Eu detesto aprender na dor mas admito que muito do que aprendi na vida foi com a dor, com o auto conhecimento.
As perdas da vida me fizeram ter atitudes de auto proteção. Quando meu pai morreu eu fui a forte. Sou vista como a forte até hoje. Naquele dezembro de 1998, do alto dos meus 17 anos (!!!) encarei a perda do meu pai de forma surpreendente. Não queria deixar de fazer as coisas esperadas de mim, tipo a prova do vestibular. Não queria chorar muito, isso demonstraria fraqueza. Não queria que minha mãe e meus irmão menores sofressem tanto. Fui criando em volta de mim uma bolha, que realmente me fazia sentir forte, mas não me deixava viver o que eu estava vivendo.
Me lembro da minha prima Caroline me ligar e eu não querer atender. Sabia que desmoronaria. Ela sabia que eu precisava daquele apoio. Mas mesmo assim me fiz de difícil. Não fui a velório e nem a enterro. Não queria ver meu pai pela última vez. Talvez não quisesse acreditar que tudo aquilo estava acontecendo. E lá foi minha mãe sozinha - nunca deixaria isso acontecer de novo. Fiquei em casa com os irmãos e recebi a visita dos meus amigos da escola, nunca vou esquecer deles comigo. Ainda assim não queria me abalar, 'não era assim que meu pai ia querer me ver'.
O tempo vai passando, e a bolha da proteção não consegue ser tão forte. A vida vem e o medo de perder alguém de novo é enorme. Se envolver com alguém e correr o risco de sofrer uma perda de novo? Não, obrigada! E quantas vezes na vida não me envolvi com namoradinhos, ou até com amigos mesmo, com a família (!!!) por medo da perda. E a perda vem. O avô velhinho se vai, a tia avó também, de vez em quando alguém muito novo morre… Ou alguém que está vivo se vai levado pela vida… E a perda dói, e é difícil sempre, e mais difícil ainda pra quem não quis passar por ela.
Ai a terapia, os livros, a vida, o auto conhecimento vão mostrando que não precisa ser assim.

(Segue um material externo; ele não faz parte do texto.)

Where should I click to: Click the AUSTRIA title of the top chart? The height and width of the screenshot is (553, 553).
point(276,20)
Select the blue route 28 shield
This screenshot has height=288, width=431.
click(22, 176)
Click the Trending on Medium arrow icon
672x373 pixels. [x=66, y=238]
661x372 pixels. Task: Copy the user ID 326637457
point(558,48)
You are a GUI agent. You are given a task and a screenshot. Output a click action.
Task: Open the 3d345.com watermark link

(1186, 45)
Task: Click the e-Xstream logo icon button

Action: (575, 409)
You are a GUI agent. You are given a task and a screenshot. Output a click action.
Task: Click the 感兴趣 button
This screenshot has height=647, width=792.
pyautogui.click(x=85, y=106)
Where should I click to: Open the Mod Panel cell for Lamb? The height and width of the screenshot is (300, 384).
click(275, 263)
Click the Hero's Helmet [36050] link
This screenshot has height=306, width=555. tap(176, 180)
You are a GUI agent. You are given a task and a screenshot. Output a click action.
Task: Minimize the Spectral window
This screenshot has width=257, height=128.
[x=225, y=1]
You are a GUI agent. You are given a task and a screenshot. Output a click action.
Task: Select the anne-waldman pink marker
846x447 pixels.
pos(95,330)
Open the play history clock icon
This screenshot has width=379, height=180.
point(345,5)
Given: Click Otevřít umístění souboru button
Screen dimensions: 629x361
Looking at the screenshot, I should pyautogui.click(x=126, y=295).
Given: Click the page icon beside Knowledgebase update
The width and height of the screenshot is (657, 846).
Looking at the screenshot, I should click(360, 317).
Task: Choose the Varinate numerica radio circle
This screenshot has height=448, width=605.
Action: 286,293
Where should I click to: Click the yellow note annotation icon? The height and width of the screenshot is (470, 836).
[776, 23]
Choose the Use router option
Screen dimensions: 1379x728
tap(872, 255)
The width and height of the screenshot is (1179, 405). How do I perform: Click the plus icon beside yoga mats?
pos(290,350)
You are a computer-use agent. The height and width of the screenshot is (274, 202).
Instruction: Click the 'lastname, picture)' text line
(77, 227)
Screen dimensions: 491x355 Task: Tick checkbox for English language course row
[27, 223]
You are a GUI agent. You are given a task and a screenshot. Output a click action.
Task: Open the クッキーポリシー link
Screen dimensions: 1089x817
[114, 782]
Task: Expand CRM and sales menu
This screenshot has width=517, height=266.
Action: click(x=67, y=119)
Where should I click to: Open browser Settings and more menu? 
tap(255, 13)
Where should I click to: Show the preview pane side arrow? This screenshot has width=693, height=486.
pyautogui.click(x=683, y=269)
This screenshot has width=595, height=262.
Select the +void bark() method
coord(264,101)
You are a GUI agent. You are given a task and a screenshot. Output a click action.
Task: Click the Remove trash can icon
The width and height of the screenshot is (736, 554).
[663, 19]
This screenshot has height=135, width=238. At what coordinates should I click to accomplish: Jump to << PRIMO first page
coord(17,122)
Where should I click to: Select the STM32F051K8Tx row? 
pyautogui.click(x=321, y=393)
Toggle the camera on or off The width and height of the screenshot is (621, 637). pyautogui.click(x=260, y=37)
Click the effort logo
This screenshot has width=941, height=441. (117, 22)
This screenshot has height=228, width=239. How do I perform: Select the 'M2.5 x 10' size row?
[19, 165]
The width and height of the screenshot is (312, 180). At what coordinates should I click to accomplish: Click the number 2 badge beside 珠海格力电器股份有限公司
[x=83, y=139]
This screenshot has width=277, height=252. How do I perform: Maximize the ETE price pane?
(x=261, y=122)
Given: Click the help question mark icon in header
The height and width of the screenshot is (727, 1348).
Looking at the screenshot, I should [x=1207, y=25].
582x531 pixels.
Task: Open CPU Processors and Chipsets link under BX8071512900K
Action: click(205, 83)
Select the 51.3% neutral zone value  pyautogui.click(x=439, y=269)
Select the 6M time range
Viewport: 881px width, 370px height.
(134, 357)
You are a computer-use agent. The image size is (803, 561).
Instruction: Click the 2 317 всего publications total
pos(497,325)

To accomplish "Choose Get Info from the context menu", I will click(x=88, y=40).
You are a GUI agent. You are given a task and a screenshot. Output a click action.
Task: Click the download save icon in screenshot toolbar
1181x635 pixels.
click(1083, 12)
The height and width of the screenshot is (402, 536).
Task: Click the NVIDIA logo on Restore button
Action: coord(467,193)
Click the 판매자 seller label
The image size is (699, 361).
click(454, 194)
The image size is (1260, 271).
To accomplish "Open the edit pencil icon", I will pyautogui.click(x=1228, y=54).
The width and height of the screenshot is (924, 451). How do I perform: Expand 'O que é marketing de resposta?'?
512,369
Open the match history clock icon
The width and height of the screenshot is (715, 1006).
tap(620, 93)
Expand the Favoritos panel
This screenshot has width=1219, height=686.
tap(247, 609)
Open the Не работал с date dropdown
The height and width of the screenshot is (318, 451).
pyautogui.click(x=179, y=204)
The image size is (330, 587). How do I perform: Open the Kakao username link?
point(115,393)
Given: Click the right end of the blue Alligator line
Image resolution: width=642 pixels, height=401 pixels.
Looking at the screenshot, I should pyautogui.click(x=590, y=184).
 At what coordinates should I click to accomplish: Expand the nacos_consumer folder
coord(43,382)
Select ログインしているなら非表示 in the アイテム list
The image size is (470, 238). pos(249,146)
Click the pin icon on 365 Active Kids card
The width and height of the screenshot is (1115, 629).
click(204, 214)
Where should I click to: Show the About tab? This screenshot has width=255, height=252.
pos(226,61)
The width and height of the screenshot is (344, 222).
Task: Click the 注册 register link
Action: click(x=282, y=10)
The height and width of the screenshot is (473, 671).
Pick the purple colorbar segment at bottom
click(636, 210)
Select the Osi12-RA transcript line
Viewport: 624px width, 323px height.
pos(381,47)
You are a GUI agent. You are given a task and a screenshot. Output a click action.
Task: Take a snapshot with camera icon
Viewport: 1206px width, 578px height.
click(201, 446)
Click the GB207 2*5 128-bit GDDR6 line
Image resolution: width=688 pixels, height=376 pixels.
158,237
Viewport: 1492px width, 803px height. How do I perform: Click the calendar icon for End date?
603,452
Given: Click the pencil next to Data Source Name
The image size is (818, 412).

Não é preciso ser tão forte. Meus 30 anos me mostraram como eu sou eu, e como eu tenho que ser importante pra mim. Como eu tenho que ter valor pra mim, e como só assim eu terei valor pro outro, e que independentemente desse valor as pessoas vão e vem.
E graças a Deus eu "perdi" o meu avô Lauro depois dos meus 30 anos. Não, ele não morreu. Mas ele também não é mais o mesmo. Ele já não fica fazendo os jogos da mega sena, e nem tenta comprar um Audi, ou convencer a vovó de que o Fusca poderia ser o novo carro deles. Ele já não quer abrir uma garrafa de vinho, ok, acho que isso ele ainda quer lá no fundo, mas ele já não toma mais a garrafa de vinho, ou dá dicas sobre como escolher as frutas e legumes no mercado. O que ele tem, que sempre teve e sempre terá é o amor que passa pra gente.
E o que tudo isso tem a ver? Tem a ver com o fato de me permitir viver intensamente as coisas, sem o medo da perda, porque a perda virá. Já faz mais de 15 anos que meu pai morreu, e ainda tenho dificuldade de me envolver totalmente. Algumas pessoas conhecem meu lado bem frágil. Outras acreditam que eu seja uma rocha. No fundo a cada dia, a cada evento da minha vida ou da vida de quem me interessa me mostra que tudo sempre vai mudar, e a dor sempre vai existir…. MAS, a dor, a saudade, esses sentimentos só acontecem pra quem se permite viver. Pra quem se permite sentir. Pra quem efetivamente deixou o medo de lado e desencanou da proteção pra viver.